Sunil Kumar Jakhar (born 9 February 1954) is an Indian politician and member of Bharatiya Janata Party, who was formerly president of Punjab Pradesh Congress Committee (2017- 2021). Elected consecutively three times from Abohar, Punjab constituency (2002-2017), he was a Leader of opposition in Punjab Vidhan Sabha from 2012-2017. He was a member of the Indian National Congress (INC) for five decades until 2022. In May, 2022, he joined the Bharatiya Janata Party (BJP) claiming that he wanted to support "nationalism, unity and brotherhood in Punjab". Earlier, Jakhar was elected as a Member of Parliament from Gurdaspur, Punjab to the Lok Sabha, the lower house of Indian parliament in a by-election in 2017.

▸ **Dataset content**:
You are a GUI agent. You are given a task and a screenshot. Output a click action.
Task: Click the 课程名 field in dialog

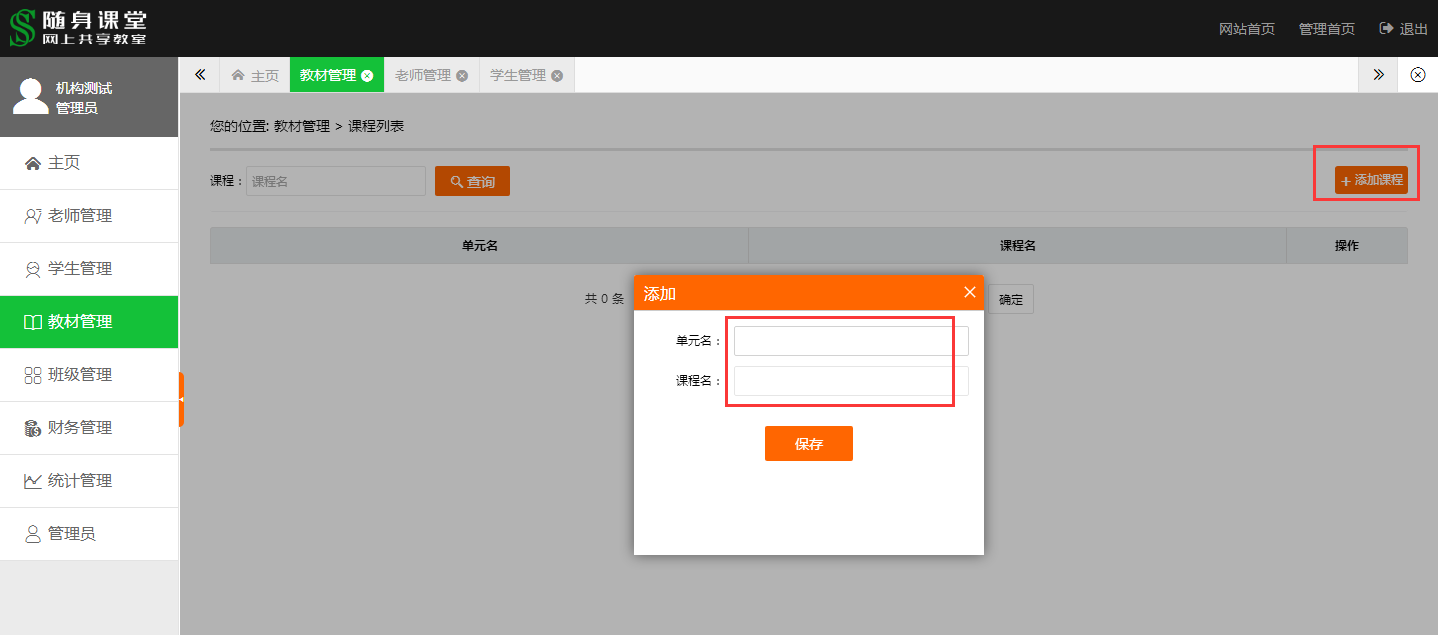pyautogui.click(x=850, y=381)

▸ **Set exercise A**:
In the passage on Sunil Kumar Jakhar, what reason does he give for joining the Bharatiya Janata Party in May 2022? Answer in one to three sentences.
▸ **Set exercise B**:
Decide whether each statement agrees with the passage on Sunil Kumar Jakhar. Answer yes or no, and quote the words from the passage that settle it.
(i) He served as Leader of opposition in Punjab Vidhan Sabha from 2012 to 2017.
(ii) He was elected to the Lok Sabha from Abohar.
(iii) He belonged to the Indian National Congress for three decades.
▸ **Set exercise C**:
Continue the passage on Sunil Kumar Jakhar from where it stops.

▸ **Expected answer A**:
He said he joined the Bharatiya Janata Party because he wanted to support "nationalism, unity and brotherhood in Punjab".

▸ **Expected answer B**:
(i) Yes: "he was a Leader of opposition in Punjab Vidhan Sabha from 2012-2017"
(ii) No: "Jakhar was elected as a Member of Parliament from Gurdaspur, Punjab to the Lok Sabha"
(iii) No: "He was a member of the Indian National Congress (INC) for five decades until 2022"

▸ **Expected answer C**:
Early life and background
Jakhar was born on 9th February 1954 in Panjkosi village of Fazilka district in Punjab and his family belongs to Hindu Jat community. His father was Balram Jakhar, a prominent Indian politician of the Congress party, who served as the Speaker of the Lok Sabha and founded the Bharatiya Krishak Samaj, a farmers' organization. Sunil Jakhar is the youngest of his father's three sons. Jakhar's eldest brother, Sajjan Kumar Jakhar served as a minister in the Beant Singh's Punjab government (1992-1995). His other brother, Surinder Jakhar, served as chairman IFFCO for four terms before his accidental death in 2011.

Sunil Jakhar obtained a bachelors BA degree from the Government College, Chandigarh; and did his post graduate MBA program from Kurukshetra University.

Political career
Jakhar first became a member of Punjab Vidhan Sabha from Abohar in 2002. In 2007 and 2012, he was re-elected from Abohar.
he became member of parliament after winning a by-election in Gurdaspur. He left the Indian National Congress on 14th May, days after receiving a notice from Congress High-Command. He joined the Bharatiya Janata Party on 19 May 2022 at Delhi.

According to some political analysts, Sunil Jakhar’s strengths are related to his ‘clean-image’, articulate approach, and polite attitude.

Controversy
On 7 January 2017, Jakhar sent a complaint to the Punjab chief election officer alleging that local Shiromani Akali Dal leader Shivlal Doda and his nephew Waris / others used seven different mobile numbers while in a Fazilka prison.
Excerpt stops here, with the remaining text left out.